What you should do: Transcribe everything in the listing as written, and let no image into the copy.

Information supplied:
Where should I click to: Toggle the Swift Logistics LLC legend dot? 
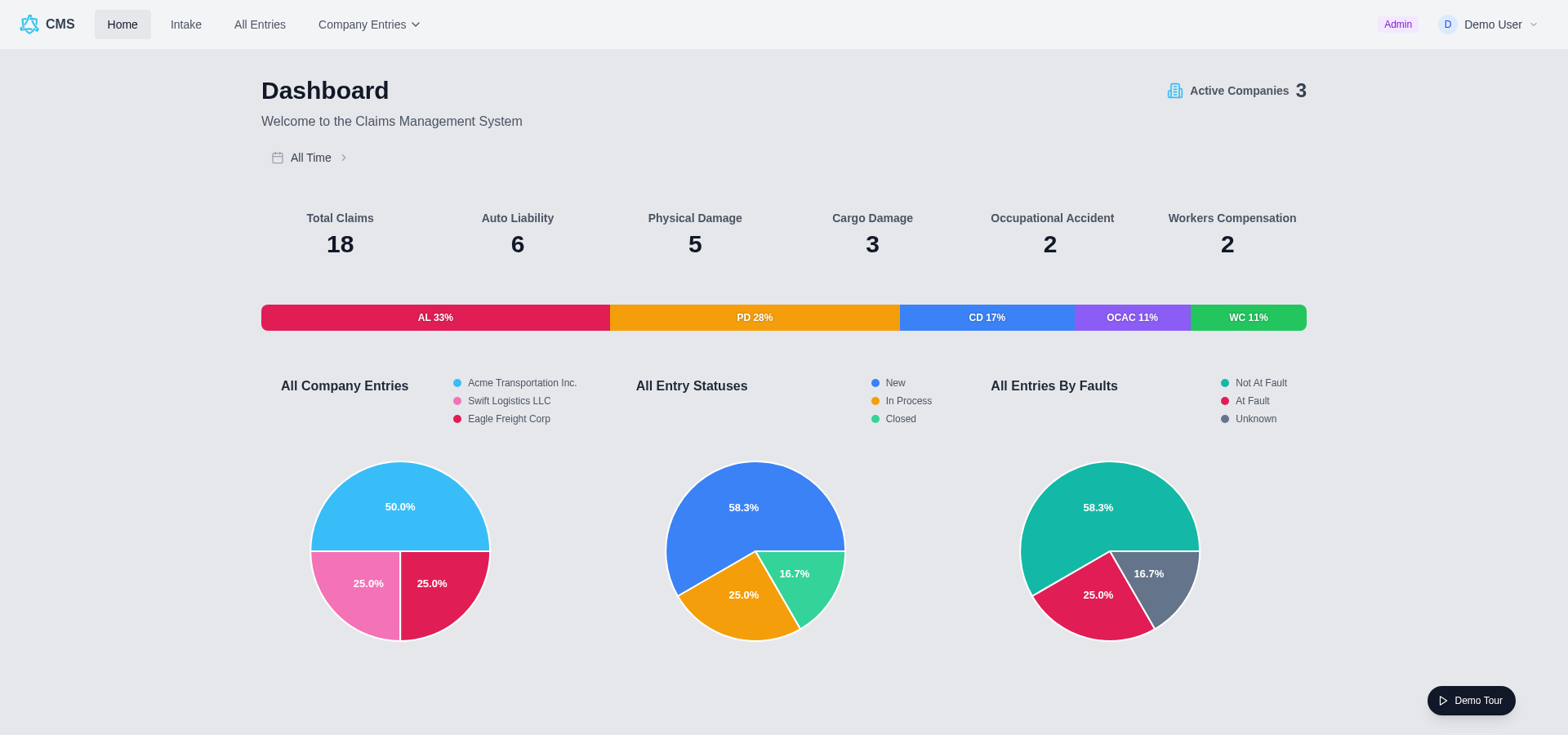[x=457, y=401]
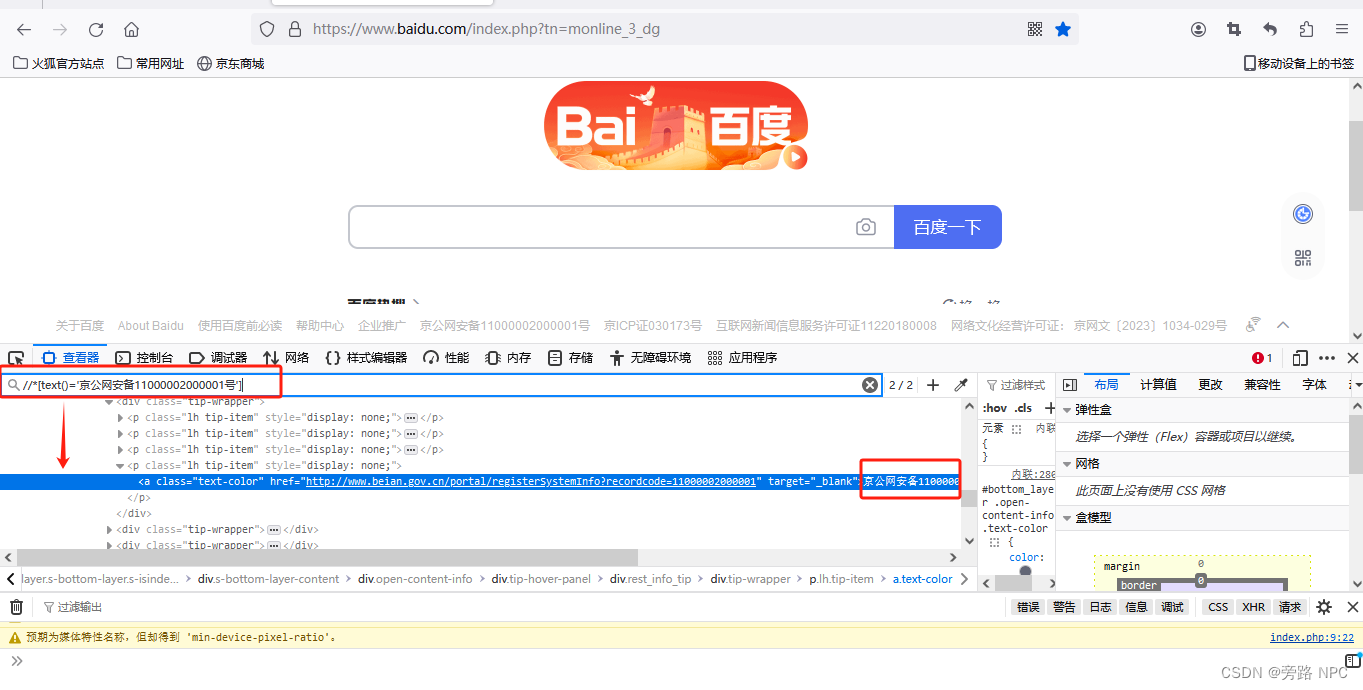Image resolution: width=1363 pixels, height=690 pixels.
Task: Toggle the :hov pseudo-class panel
Action: pos(994,407)
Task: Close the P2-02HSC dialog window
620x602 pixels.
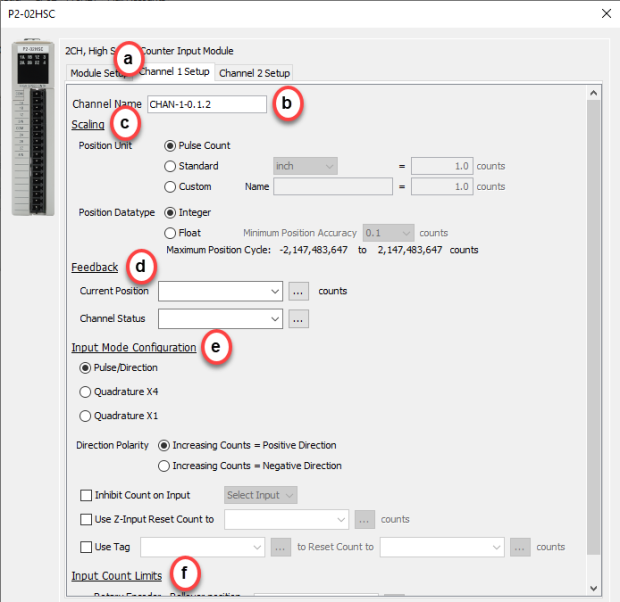Action: (x=602, y=13)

Answer below:
Where should I click to: Toggle the Swift Logistics LLC legend dot? 
[x=457, y=401]
Image resolution: width=1363 pixels, height=690 pixels.
Task: Toggle the :hov pseudo-class panel
Action: pos(994,407)
Task: Close the P2-02HSC dialog window
620x602 pixels.
Action: (x=602, y=13)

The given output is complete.